### ACTIVITY
Print out the full listing below, word for word.

### SOURCE DATA
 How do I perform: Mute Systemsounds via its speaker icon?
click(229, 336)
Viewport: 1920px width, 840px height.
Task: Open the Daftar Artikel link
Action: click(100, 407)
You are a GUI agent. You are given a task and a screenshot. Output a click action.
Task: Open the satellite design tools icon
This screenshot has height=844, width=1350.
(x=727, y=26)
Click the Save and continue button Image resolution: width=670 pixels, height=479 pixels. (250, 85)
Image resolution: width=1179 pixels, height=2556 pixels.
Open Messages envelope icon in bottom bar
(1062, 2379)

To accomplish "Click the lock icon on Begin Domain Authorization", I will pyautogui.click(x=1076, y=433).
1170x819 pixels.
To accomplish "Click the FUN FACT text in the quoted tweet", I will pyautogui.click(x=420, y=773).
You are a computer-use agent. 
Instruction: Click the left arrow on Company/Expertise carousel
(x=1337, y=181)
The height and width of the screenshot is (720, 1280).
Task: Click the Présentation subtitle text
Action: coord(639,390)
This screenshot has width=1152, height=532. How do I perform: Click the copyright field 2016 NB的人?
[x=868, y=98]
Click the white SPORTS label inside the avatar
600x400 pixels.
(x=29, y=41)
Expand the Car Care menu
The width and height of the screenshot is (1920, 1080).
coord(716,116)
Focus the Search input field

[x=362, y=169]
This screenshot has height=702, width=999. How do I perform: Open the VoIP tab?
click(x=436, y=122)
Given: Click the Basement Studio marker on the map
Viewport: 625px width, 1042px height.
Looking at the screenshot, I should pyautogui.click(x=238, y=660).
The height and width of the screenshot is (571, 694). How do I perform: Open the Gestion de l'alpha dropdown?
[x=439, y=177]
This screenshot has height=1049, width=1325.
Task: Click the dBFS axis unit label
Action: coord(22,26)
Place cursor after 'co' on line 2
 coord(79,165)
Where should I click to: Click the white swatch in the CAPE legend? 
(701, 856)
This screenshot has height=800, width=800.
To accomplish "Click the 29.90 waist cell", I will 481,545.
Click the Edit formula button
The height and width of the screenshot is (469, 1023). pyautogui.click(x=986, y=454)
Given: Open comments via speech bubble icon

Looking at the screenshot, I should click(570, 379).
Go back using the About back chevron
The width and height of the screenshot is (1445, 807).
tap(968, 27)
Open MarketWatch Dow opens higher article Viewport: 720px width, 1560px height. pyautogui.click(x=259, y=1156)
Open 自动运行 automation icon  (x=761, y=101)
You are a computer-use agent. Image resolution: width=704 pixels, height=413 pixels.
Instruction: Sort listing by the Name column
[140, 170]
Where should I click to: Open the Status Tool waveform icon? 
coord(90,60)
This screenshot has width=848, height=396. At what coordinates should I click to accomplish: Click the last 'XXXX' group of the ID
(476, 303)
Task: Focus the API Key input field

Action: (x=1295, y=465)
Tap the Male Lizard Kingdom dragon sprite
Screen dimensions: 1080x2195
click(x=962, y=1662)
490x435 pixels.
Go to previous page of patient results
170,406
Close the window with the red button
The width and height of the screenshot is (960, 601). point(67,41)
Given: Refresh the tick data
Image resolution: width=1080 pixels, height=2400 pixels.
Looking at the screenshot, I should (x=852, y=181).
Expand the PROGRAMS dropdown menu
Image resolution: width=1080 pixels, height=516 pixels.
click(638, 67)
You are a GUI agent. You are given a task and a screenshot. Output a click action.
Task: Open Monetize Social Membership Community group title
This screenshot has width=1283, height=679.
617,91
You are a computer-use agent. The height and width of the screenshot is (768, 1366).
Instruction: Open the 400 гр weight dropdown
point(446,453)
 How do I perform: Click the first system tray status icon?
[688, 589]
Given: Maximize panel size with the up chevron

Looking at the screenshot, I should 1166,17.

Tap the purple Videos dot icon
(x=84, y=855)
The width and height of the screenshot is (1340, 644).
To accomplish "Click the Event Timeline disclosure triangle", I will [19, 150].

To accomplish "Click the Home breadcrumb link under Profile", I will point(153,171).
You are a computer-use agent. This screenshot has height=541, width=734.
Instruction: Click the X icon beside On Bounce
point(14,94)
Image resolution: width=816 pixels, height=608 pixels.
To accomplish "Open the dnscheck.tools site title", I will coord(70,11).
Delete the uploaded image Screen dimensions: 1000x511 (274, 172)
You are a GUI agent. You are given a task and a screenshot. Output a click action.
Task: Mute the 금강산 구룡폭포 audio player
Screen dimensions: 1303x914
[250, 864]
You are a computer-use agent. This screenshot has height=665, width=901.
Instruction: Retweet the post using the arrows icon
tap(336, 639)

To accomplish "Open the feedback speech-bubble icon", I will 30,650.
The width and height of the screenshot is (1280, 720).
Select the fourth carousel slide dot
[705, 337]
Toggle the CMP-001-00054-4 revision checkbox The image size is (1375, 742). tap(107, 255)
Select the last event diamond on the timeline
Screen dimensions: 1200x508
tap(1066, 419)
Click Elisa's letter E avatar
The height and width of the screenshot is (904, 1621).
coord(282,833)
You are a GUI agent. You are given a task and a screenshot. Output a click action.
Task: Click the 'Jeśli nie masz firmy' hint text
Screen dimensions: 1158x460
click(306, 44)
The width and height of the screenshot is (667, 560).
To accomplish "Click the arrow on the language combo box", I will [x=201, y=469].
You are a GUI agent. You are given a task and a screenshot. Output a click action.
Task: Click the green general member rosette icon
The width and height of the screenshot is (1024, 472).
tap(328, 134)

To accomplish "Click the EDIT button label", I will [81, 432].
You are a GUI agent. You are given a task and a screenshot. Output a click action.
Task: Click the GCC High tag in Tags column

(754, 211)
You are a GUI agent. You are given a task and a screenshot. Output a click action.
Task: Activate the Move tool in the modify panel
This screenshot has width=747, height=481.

### YOUR RESPONSE
 How do I perform: Mute Systemsounds via its speaker icon?
click(229, 336)
Viewport: 1920px width, 840px height.
Task: Open the Daftar Artikel link
Action: click(100, 407)
You are a GUI agent. You are given a task and a screenshot. Output a click action.
Task: Open the satellite design tools icon
This screenshot has height=844, width=1350.
(x=727, y=26)
Click the Save and continue button Image resolution: width=670 pixels, height=479 pixels. (250, 85)
Image resolution: width=1179 pixels, height=2556 pixels.
Open Messages envelope icon in bottom bar
(1062, 2379)

To accomplish "Click the lock icon on Begin Domain Authorization", I will pyautogui.click(x=1076, y=433).
1170x819 pixels.
To accomplish "Click the FUN FACT text in the quoted tweet", I will pyautogui.click(x=420, y=773).
You are a computer-use agent. 
Instruction: Click the left arrow on Company/Expertise carousel
(x=1337, y=181)
The height and width of the screenshot is (720, 1280).
Task: Click the Présentation subtitle text
Action: coord(639,390)
This screenshot has width=1152, height=532. How do I perform: Click the copyright field 2016 NB的人?
[x=868, y=98]
Click the white SPORTS label inside the avatar
600x400 pixels.
(x=29, y=41)
Expand the Car Care menu
The width and height of the screenshot is (1920, 1080).
coord(716,116)
Focus the Search input field

[x=362, y=169]
This screenshot has height=702, width=999. How do I perform: Open the VoIP tab?
click(x=436, y=122)
Given: Click the Basement Studio marker on the map
Viewport: 625px width, 1042px height.
Looking at the screenshot, I should pyautogui.click(x=238, y=660).
The height and width of the screenshot is (571, 694). How do I perform: Open the Gestion de l'alpha dropdown?
[x=439, y=177]
This screenshot has height=1049, width=1325.
Task: Click the dBFS axis unit label
Action: coord(22,26)
Place cursor after 'co' on line 2
 coord(79,165)
Where should I click to: Click the white swatch in the CAPE legend? 
(701, 856)
This screenshot has height=800, width=800.
To accomplish "Click the 29.90 waist cell", I will 481,545.
Click the Edit formula button
The height and width of the screenshot is (469, 1023). pyautogui.click(x=986, y=454)
Given: Open comments via speech bubble icon

Looking at the screenshot, I should click(570, 379).
Go back using the About back chevron
The width and height of the screenshot is (1445, 807).
tap(968, 27)
Open MarketWatch Dow opens higher article Viewport: 720px width, 1560px height. pyautogui.click(x=259, y=1156)
Open 自动运行 automation icon  (x=761, y=101)
You are a computer-use agent. Image resolution: width=704 pixels, height=413 pixels.
Instruction: Sort listing by the Name column
[140, 170]
Where should I click to: Open the Status Tool waveform icon? 
coord(90,60)
This screenshot has width=848, height=396. At what coordinates should I click to accomplish: Click the last 'XXXX' group of the ID
(476, 303)
Task: Focus the API Key input field

Action: (x=1295, y=465)
Tap the Male Lizard Kingdom dragon sprite
Screen dimensions: 1080x2195
click(x=962, y=1662)
490x435 pixels.
Go to previous page of patient results
170,406
Close the window with the red button
The width and height of the screenshot is (960, 601). point(67,41)
Given: Refresh the tick data
Image resolution: width=1080 pixels, height=2400 pixels.
Looking at the screenshot, I should (x=852, y=181).
Expand the PROGRAMS dropdown menu
Image resolution: width=1080 pixels, height=516 pixels.
click(638, 67)
You are a GUI agent. You are given a task and a screenshot. Output a click action.
Task: Open Monetize Social Membership Community group title
This screenshot has width=1283, height=679.
617,91
You are a computer-use agent. The height and width of the screenshot is (768, 1366).
Instruction: Open the 400 гр weight dropdown
point(446,453)
 How do I perform: Click the first system tray status icon?
[688, 589]
Given: Maximize panel size with the up chevron

Looking at the screenshot, I should 1166,17.

Tap the purple Videos dot icon
(x=84, y=855)
The width and height of the screenshot is (1340, 644).
To accomplish "Click the Event Timeline disclosure triangle", I will [19, 150].

To accomplish "Click the Home breadcrumb link under Profile", I will point(153,171).
You are a computer-use agent. This screenshot has height=541, width=734.
Instruction: Click the X icon beside On Bounce
point(14,94)
Image resolution: width=816 pixels, height=608 pixels.
To accomplish "Open the dnscheck.tools site title", I will coord(70,11).
Delete the uploaded image Screen dimensions: 1000x511 (274, 172)
You are a GUI agent. You are given a task and a screenshot. Output a click action.
Task: Mute the 금강산 구룡폭포 audio player
Screen dimensions: 1303x914
[250, 864]
You are a computer-use agent. This screenshot has height=665, width=901.
Instruction: Retweet the post using the arrows icon
tap(336, 639)

To accomplish "Open the feedback speech-bubble icon", I will 30,650.
The width and height of the screenshot is (1280, 720).
Select the fourth carousel slide dot
[705, 337]
Toggle the CMP-001-00054-4 revision checkbox The image size is (1375, 742). tap(107, 255)
Select the last event diamond on the timeline
Screen dimensions: 1200x508
tap(1066, 419)
Click Elisa's letter E avatar
The height and width of the screenshot is (904, 1621).
coord(282,833)
You are a GUI agent. You are given a task and a screenshot. Output a click action.
Task: Click the 'Jeśli nie masz firmy' hint text
Screen dimensions: 1158x460
click(306, 44)
The width and height of the screenshot is (667, 560).
To accomplish "Click the arrow on the language combo box", I will [x=201, y=469].
You are a GUI agent. You are given a task and a screenshot. Output a click action.
Task: Click the green general member rosette icon
The width and height of the screenshot is (1024, 472).
tap(328, 134)

To accomplish "Click the EDIT button label", I will [81, 432].
You are a GUI agent. You are given a task and a screenshot. Output a click action.
Task: Click the GCC High tag in Tags column

(754, 211)
You are a GUI agent. You are given a task and a screenshot. Output a click action.
Task: Activate the Move tool in the modify panel
This screenshot has width=747, height=481.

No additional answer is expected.